(Beginning of RAW DATA)

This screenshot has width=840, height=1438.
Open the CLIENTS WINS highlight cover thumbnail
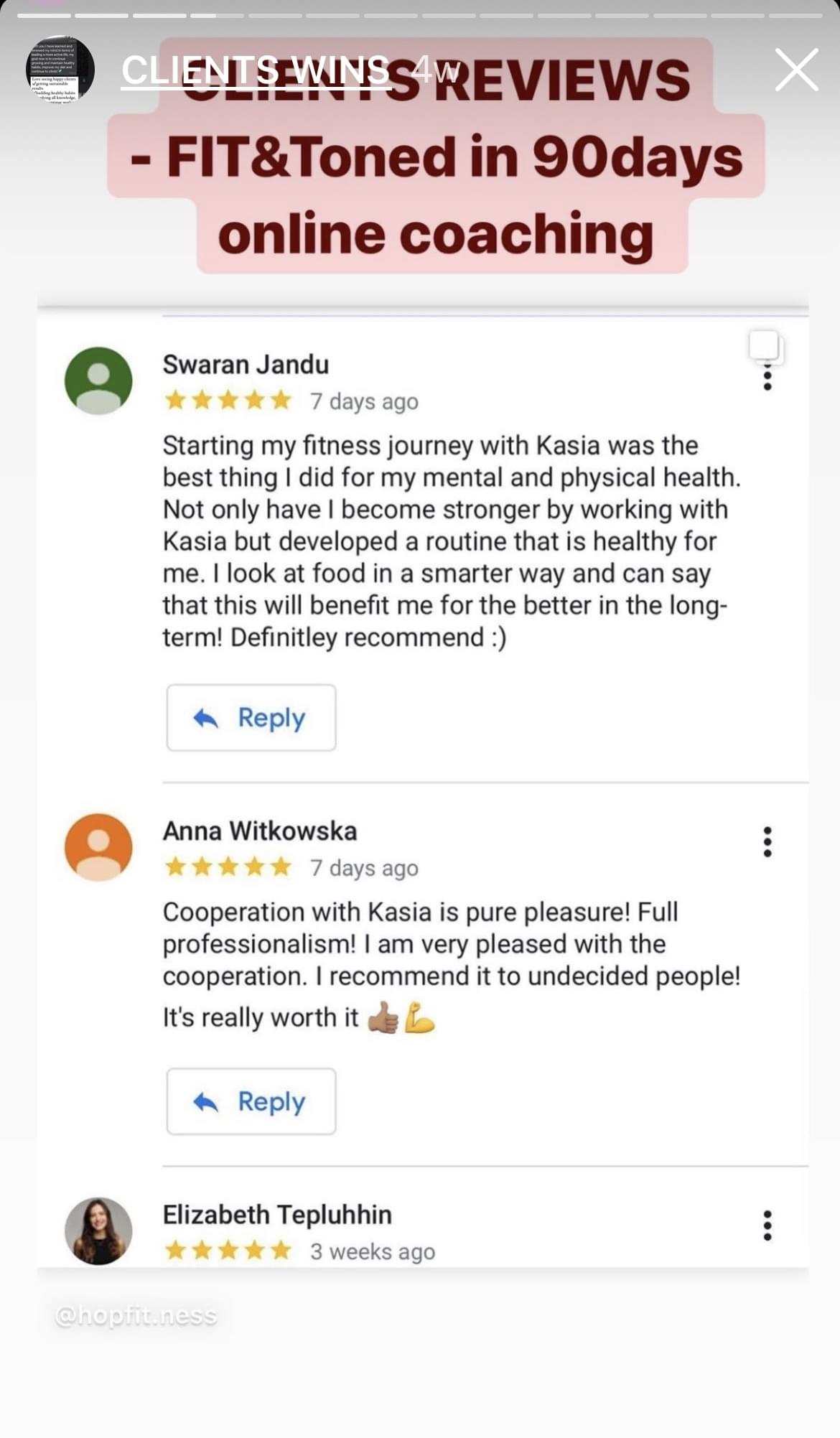coord(60,69)
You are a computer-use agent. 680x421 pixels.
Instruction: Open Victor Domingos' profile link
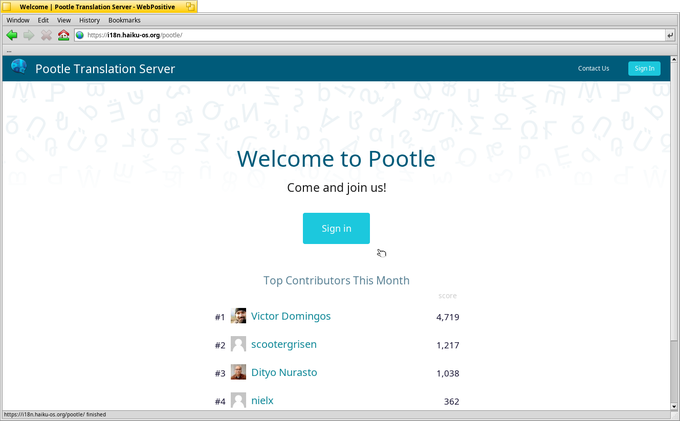click(x=290, y=316)
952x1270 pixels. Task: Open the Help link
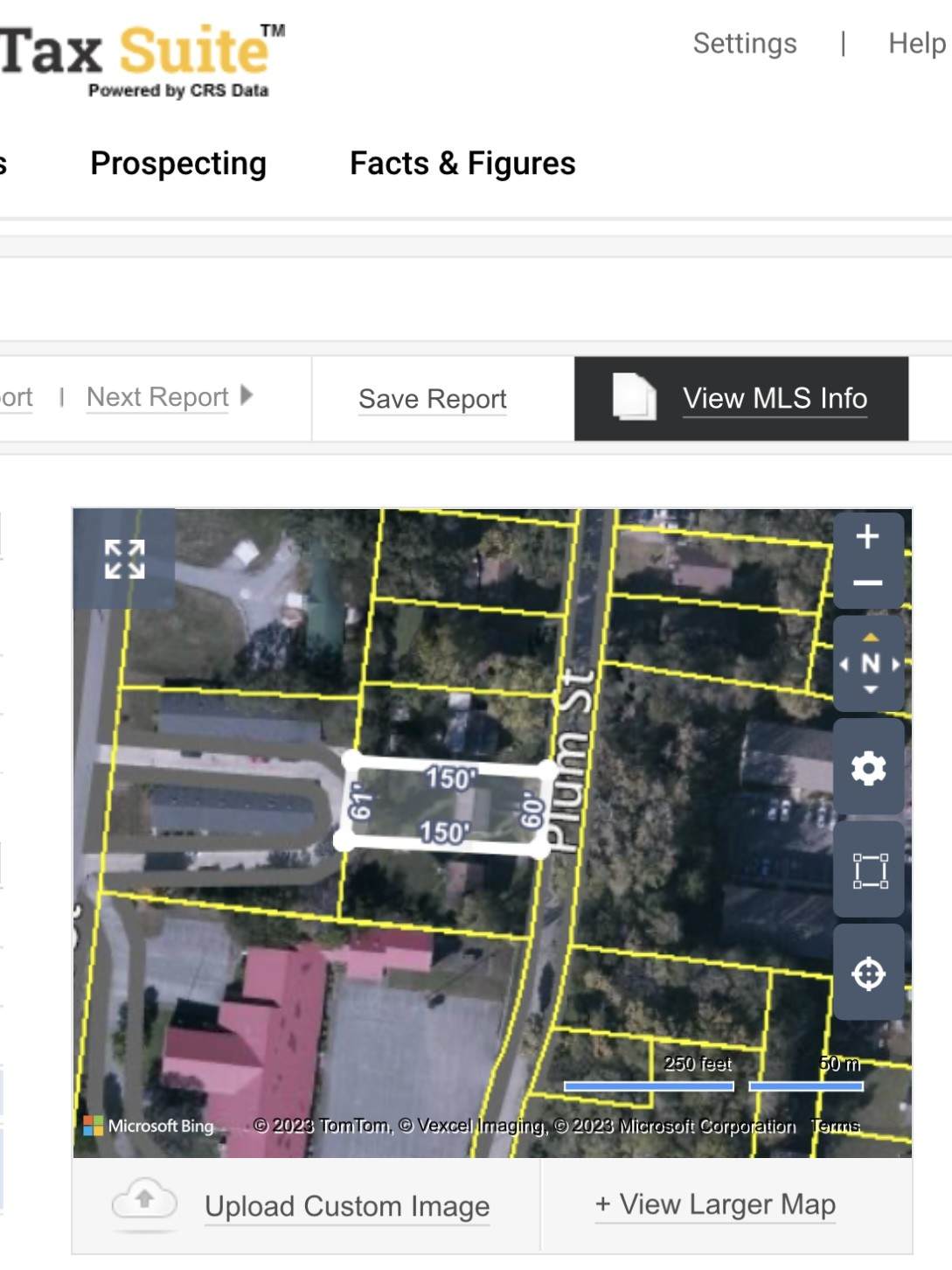(x=916, y=44)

(End of RAW DATA)

Output the entries above verbatim. Omit the images.

**WRITTEN RESPONSE:**
This screenshot has width=840, height=1438.
Open the CLIENTS WINS highlight cover thumbnail
coord(60,69)
You are a computer-use agent. 680x421 pixels.
Instruction: Open Victor Domingos' profile link
click(x=290, y=316)
952x1270 pixels. Task: Open the Help link
(x=916, y=44)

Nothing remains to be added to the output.